Старик произнес это с таким жаром, что Джонс, отчаявшись переубедить его и не желая обидеть, ничего не ответил.

День начал уже посылать первые потоки света, когда Джонс попросил у старика извинения за то, что так у него засиделся и, может быть, помешал ему отдохнуть. Старик отвечал, что никогда он не испытывал так мало потребности в отдыхе, как сейчас, что для него нет разницы между днем и ночью и что он обыкновенно отдыхает днем, а ночь посвящает прогулкам и занятиям.

— К тому же, — сказал он, — утро сейчас прекрасное, и если вы можете еще обойтись без сна и пищи, то я охотно покажу вам несколько прекрасных панорам, каких вы, верно, никогда не видели.

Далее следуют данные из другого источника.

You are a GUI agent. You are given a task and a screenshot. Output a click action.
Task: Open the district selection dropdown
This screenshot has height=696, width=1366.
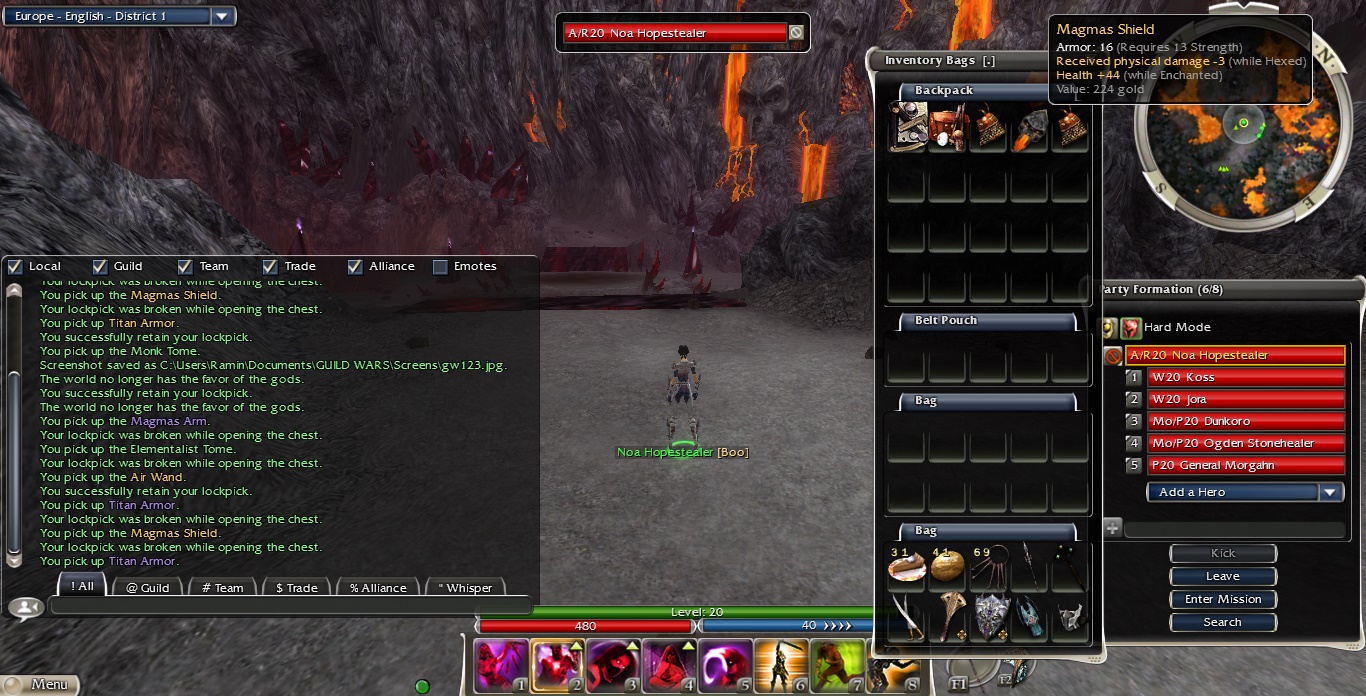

Джонс с готовностью принял предложение, и они тотчас же вышли вместе из домика. Что же касается Партриджа, то он заснул глубоким сном как раз в ту минуту, когда старик кончил свой рассказ: любопытство его было удовлетворено, а последующий разговор не был настолько занимателен, чтобы прогнать чары сна. Джонс поэтому не стал его тревожить; читатель тоже, может быть, будет рад, если и ему будет оказана такая же милость, и потому мы кончаем на этом восьмую книгу нашей истории.